There was a girl at university with the both of us who looked like both of us. It was quite freaky. We both got mistaken for her--my sister would actually play along. She was our midpoint.
Never actually met her. She played rugby. I always thought she seemed cool, but, really, how much of that was arrogance?
We ended up in the same cafe once. We both watched each other in the mirror the whole time.
In France, most common guesses as to my nationality were Italian and Swedish.
I suspect there's only one person in the world who's Italian/Swedish: Isabella Rossellini.
Could be worse.
Okay, but that's it! Only those two. No other Swedes could possibly have produced children with Italians in the history of the world.
Europe confuses me, because isn;t Sweden closer to Italy than Maine to California? But no one looks "mainish" or "californish" except in dress.
Oooh, other interesting tidbits about the woman not on Ross's laminated card.
Rossellini was born in Rome, and raised there, as well as in Santa Marinella and Paris. At 13, she was diagnosed with scoliosis. In order to correct it, Isabella had to undergo an 18 month ordeal of painful stretchings, body casts, surgery on her spine using pieces of one of her shin bones (used to add supports for the individual vertebrae without risking foreign body rejection tissues), and a recovery from that surgery. Consequently, she has permanent incision scars on her back and shin.
At 19, she went to New York, where she attended Finch College while working as a translator, a ringmaster at circuses and a RAI television reporter. She also appeared intermittently on Roberto Benigni's Italian comedy show, The Other Sunday.
When I was in high school, people often thought my sister and I were twins. We are six years apart.
My sister and I *still* get this.
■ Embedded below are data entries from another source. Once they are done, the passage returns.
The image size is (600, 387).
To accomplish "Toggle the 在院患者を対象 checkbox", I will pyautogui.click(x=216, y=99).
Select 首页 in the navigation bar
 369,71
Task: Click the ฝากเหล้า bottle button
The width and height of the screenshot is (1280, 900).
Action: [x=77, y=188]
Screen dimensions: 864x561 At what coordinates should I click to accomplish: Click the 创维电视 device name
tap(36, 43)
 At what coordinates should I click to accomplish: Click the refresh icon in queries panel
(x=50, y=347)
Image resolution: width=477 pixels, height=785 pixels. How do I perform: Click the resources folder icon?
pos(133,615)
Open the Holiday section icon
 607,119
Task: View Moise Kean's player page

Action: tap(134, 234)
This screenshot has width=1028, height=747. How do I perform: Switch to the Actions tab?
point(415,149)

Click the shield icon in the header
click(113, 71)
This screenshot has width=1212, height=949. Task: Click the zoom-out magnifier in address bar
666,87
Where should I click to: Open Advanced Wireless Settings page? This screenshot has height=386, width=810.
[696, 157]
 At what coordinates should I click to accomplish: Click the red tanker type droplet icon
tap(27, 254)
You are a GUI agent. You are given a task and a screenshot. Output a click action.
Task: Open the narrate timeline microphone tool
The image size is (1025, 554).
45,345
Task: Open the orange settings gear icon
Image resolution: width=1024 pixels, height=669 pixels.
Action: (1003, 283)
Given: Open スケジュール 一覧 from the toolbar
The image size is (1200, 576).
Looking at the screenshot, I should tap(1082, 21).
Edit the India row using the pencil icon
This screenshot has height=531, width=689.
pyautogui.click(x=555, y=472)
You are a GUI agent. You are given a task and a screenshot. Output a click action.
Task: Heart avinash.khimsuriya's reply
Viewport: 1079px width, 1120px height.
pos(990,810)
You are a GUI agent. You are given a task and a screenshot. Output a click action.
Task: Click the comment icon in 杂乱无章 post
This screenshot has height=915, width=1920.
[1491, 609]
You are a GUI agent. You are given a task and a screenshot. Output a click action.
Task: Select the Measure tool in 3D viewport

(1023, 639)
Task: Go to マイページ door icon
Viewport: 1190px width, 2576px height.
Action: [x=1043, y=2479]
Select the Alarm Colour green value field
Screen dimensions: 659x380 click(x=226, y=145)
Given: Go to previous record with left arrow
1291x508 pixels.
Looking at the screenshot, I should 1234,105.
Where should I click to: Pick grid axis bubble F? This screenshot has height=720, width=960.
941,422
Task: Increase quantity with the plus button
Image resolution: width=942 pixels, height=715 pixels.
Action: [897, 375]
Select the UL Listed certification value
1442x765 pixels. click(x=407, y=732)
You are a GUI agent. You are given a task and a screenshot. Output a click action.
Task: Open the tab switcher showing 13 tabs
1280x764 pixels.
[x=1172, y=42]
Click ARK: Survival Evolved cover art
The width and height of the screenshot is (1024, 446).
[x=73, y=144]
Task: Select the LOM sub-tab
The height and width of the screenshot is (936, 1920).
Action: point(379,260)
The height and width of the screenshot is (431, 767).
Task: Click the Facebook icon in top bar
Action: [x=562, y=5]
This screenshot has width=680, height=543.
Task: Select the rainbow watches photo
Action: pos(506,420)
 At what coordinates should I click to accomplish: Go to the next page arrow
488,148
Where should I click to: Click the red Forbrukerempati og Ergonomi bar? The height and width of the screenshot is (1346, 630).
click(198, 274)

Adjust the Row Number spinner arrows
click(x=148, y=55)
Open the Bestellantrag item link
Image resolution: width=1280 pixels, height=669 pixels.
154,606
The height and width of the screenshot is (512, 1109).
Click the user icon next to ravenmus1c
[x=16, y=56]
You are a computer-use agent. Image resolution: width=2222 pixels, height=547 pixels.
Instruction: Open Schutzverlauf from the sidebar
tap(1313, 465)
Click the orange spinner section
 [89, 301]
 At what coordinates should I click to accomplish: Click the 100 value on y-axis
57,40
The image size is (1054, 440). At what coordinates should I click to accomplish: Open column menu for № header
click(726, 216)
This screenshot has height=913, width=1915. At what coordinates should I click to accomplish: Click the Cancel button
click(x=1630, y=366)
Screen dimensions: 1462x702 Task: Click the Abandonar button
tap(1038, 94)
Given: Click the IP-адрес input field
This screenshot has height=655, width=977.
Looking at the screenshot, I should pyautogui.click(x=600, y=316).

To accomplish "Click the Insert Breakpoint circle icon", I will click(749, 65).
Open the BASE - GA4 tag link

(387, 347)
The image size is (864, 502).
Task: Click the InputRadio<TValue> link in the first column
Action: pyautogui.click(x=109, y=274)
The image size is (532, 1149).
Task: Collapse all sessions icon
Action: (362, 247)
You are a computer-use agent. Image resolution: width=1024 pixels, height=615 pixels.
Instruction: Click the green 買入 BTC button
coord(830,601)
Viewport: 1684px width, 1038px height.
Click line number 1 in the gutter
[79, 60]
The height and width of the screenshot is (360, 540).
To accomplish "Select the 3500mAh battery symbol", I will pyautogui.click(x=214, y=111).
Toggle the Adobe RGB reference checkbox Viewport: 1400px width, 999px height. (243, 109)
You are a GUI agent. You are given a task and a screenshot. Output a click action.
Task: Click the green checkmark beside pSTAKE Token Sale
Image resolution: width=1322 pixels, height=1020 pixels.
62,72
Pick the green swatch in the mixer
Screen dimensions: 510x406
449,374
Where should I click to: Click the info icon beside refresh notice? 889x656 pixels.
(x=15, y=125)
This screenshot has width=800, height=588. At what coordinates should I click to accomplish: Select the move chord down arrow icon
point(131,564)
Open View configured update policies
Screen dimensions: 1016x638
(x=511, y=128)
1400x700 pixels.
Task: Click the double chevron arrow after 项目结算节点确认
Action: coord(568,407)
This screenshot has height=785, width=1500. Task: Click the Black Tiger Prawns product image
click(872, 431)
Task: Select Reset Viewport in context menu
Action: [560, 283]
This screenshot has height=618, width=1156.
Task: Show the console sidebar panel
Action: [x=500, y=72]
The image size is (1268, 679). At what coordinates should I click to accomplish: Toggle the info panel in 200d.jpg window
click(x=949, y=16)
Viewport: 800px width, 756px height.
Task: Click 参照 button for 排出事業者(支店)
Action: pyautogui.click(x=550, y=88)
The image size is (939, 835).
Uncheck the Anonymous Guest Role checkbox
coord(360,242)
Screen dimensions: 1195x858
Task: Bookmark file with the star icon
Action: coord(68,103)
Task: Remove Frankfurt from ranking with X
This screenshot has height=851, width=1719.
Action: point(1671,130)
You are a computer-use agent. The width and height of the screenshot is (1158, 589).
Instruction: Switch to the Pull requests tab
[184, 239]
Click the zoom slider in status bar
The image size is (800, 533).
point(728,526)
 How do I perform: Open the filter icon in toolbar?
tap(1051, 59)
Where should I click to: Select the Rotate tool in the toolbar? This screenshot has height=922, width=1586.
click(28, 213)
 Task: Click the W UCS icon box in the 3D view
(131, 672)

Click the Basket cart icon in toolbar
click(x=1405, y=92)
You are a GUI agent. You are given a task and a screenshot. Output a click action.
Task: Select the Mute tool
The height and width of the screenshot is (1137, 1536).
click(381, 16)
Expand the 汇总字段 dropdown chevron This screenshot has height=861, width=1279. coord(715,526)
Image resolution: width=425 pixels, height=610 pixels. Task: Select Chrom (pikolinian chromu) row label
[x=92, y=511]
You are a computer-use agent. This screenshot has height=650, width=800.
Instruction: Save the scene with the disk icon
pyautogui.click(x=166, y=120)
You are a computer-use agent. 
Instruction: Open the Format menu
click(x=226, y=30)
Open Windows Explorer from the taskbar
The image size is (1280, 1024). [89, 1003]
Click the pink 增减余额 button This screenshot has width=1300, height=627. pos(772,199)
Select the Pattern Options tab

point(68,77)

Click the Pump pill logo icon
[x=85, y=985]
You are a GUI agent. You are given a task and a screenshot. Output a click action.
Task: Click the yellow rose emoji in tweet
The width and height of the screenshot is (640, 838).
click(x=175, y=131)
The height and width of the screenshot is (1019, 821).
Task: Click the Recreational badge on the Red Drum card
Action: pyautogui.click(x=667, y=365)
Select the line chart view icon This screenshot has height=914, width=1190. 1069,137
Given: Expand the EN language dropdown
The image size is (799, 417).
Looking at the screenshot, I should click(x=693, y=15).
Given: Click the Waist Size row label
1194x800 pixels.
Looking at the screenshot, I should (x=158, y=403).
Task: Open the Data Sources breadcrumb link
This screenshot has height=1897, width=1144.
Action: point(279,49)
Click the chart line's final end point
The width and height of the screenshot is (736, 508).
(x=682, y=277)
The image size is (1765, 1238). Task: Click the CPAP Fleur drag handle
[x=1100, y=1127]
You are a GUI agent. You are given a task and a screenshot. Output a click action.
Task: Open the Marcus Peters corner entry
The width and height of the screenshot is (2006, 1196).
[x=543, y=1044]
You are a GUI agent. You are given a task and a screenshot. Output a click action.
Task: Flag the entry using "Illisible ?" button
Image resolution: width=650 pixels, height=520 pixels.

We are also six years apart.
And then there's juliana and I, who manage to look alike despite different height, skin tone, eye color, and body type. I think it's the features and the smile.
"Are you sisters?" We said yes, and she looked at us sceptically and asked, "Full sisters?"
And WTF does that mean!?! As some one with 2 sisters and a brother who probably aren't what she would consider "full" but who don't give a flying fuck because that's how we think of each other, I'm a bit offended.
I've had people ask about my sisters, and I explain that they are my step-father's daughters. And then I get a dismissive, "Oh, your step-sisters." Then they get an eyebrow and they are called my sisters ever after.
I think it's the features and the smile.
Well, yes, there's that and the batshit crazy energy when you get near each other.
In terms of people guessing ancestry, I have most often gotten Asian, including by my recent half-Korean ex. I've also gotten French, Eastern European, and American Indian. I'm pretty mixed, but I'm about half German Jewish.